**ASSIGNMENT**
Could you set down exactly the lines of the data below, starting at the one that holds "Ok (1209, 1243)" and ending at the one that holds "[Behance] (172, 1641)", both included, and only those?

**EXERCISE INPUT**
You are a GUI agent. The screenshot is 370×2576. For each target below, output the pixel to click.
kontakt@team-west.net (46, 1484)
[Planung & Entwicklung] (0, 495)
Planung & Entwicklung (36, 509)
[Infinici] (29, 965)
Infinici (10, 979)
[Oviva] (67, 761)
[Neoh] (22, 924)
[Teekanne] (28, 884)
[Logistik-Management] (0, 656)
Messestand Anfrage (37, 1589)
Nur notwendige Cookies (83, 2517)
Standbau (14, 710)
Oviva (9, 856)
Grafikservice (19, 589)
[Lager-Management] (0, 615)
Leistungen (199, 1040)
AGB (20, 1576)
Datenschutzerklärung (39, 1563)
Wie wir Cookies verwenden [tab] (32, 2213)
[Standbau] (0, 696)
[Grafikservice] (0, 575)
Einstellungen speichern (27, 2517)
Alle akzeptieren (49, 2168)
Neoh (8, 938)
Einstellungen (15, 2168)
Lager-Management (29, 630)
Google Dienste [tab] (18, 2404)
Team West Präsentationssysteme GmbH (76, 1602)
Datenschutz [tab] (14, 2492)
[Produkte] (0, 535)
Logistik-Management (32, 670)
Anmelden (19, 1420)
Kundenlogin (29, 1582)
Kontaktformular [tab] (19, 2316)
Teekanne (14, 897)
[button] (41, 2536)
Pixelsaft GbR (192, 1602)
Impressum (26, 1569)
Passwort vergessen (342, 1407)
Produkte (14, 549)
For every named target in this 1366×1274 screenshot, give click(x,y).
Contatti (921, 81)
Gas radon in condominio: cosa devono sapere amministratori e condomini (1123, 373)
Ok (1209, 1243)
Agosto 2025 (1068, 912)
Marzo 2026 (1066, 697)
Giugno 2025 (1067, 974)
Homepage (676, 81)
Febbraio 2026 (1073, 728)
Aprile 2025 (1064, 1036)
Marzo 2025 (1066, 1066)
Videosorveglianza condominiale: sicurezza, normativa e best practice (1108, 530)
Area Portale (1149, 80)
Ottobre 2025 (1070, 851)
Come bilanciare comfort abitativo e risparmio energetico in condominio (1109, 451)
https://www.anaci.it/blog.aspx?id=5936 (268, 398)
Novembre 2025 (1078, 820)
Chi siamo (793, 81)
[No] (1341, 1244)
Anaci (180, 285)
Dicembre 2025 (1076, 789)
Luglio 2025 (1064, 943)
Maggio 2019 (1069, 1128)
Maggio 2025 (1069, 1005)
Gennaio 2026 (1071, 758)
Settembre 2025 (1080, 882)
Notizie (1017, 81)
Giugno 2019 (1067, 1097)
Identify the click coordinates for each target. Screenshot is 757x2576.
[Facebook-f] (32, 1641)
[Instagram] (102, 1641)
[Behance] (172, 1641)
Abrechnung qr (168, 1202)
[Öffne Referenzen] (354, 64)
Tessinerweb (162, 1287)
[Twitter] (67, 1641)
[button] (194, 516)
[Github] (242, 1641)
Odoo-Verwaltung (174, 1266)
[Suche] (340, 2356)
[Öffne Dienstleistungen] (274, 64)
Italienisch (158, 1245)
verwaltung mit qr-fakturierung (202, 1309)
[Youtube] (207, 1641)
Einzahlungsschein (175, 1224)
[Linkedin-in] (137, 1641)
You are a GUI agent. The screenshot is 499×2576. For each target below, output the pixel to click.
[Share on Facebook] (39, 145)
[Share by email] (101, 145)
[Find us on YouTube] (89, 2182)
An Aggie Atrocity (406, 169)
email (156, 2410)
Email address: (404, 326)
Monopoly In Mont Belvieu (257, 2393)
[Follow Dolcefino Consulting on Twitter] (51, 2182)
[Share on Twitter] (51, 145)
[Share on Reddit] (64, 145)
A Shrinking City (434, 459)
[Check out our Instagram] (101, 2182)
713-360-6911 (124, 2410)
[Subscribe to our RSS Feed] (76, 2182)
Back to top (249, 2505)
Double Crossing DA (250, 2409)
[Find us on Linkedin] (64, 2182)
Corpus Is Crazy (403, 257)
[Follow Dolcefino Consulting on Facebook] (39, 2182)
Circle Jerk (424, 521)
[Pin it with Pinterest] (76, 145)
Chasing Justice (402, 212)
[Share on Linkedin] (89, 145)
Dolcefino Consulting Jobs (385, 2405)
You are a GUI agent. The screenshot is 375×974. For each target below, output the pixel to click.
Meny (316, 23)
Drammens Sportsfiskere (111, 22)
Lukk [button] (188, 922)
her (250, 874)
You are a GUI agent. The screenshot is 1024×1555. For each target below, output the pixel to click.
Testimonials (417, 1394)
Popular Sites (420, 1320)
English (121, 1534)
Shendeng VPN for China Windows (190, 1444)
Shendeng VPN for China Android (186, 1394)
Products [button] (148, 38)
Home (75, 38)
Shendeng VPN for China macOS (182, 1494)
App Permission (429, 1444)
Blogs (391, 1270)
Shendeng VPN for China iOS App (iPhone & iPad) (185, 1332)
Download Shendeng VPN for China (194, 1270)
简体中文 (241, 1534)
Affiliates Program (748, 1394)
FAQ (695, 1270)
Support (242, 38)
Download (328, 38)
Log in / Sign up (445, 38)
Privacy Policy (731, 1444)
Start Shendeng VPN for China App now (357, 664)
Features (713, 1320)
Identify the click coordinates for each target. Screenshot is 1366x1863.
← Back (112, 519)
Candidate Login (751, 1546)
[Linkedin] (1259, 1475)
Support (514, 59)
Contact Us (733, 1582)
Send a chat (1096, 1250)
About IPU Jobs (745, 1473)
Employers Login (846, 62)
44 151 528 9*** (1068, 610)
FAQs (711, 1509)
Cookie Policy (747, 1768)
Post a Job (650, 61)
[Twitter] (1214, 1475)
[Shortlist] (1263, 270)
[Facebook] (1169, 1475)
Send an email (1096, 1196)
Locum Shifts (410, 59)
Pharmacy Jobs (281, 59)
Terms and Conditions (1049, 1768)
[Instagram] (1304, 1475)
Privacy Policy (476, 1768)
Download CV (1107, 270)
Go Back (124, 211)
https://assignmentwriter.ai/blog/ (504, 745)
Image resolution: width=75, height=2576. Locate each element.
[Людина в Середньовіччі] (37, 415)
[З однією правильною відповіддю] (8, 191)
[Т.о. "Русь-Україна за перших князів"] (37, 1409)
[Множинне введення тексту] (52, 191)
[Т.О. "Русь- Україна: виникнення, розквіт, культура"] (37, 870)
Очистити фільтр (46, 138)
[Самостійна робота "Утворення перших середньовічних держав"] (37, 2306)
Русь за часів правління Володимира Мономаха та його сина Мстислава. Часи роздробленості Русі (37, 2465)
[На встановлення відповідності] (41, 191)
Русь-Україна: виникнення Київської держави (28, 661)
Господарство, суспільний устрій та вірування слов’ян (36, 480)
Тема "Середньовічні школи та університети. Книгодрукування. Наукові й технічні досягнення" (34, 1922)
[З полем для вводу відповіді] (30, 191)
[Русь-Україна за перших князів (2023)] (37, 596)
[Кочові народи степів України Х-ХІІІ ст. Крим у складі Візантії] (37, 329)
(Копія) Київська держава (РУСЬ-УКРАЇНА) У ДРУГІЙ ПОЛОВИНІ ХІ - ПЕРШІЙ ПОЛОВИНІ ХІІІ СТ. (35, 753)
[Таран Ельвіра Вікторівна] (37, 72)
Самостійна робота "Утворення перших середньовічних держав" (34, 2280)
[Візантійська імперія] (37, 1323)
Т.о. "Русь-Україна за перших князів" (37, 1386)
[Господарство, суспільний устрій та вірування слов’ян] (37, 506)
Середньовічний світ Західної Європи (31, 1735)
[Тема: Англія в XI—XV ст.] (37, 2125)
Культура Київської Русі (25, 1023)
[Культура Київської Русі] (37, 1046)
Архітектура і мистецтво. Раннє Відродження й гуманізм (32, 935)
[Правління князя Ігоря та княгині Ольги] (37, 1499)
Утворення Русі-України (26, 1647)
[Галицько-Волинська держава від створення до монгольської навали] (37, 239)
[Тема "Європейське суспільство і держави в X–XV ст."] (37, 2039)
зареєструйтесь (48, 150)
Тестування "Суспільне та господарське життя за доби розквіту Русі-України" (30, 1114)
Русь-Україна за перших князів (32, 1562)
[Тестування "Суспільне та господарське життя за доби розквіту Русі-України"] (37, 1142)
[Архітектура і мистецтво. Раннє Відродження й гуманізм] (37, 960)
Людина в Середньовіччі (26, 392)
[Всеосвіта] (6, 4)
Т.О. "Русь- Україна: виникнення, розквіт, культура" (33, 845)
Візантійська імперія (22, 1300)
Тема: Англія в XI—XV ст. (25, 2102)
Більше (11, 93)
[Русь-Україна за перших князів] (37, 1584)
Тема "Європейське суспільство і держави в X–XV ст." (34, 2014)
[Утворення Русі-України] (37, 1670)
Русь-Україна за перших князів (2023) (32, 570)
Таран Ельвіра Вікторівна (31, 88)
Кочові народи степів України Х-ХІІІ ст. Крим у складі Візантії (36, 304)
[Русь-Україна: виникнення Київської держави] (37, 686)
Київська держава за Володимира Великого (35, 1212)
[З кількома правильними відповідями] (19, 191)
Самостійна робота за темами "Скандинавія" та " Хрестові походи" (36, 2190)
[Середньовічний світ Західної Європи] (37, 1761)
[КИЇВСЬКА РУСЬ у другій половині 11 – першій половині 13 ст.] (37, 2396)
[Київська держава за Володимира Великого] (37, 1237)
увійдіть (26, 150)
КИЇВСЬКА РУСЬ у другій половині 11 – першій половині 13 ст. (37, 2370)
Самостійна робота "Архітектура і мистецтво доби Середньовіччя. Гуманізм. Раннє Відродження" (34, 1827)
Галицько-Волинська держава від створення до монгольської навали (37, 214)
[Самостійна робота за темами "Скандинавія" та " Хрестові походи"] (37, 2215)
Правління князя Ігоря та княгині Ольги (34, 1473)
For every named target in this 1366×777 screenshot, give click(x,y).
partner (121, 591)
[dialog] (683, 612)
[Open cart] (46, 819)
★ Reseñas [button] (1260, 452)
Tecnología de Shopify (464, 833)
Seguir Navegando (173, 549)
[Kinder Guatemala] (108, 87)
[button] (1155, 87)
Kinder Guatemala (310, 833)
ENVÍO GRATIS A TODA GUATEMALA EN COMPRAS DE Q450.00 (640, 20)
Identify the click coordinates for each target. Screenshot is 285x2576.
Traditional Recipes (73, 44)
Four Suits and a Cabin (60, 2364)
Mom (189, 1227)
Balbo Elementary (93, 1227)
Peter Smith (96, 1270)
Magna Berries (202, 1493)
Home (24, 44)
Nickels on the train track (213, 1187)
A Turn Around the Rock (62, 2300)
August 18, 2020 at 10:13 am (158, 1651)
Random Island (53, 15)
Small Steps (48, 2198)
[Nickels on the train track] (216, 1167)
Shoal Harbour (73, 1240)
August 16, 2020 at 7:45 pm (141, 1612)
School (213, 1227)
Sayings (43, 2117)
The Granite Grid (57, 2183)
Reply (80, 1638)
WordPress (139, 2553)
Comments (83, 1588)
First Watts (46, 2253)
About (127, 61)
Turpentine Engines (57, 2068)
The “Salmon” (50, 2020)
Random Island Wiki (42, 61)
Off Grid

**RESULT OF THIS EXERCISE**
Ok (1209, 1243)
Agosto 2025 (1068, 912)
Marzo 2026 (1066, 697)
Giugno 2025 (1067, 974)
Homepage (676, 81)
Febbraio 2026 (1073, 728)
Aprile 2025 (1064, 1036)
Marzo 2025 (1066, 1066)
Videosorveglianza condominiale: sicurezza, normativa e best practice (1108, 530)
Area Portale (1149, 80)
Ottobre 2025 (1070, 851)
Come bilanciare comfort abitativo e risparmio energetico in condominio (1109, 451)
https://www.anaci.it/blog.aspx?id=5936 (268, 398)
Novembre 2025 (1078, 820)
Chi siamo (793, 81)
[No] (1341, 1244)
Anaci (180, 285)
Dicembre 2025 (1076, 789)
Luglio 2025 (1064, 943)
Maggio 2019 (1069, 1128)
Maggio 2025 (1069, 1005)
Gennaio 2026 (1071, 758)
Settembre 2025 (1080, 882)
Notizie (1017, 81)
Giugno 2019 (1067, 1097)
Identify the click coordinates for each target. Screenshot is 757x2576.
[Facebook-f] (32, 1641)
[Instagram] (102, 1641)
[Behance] (172, 1641)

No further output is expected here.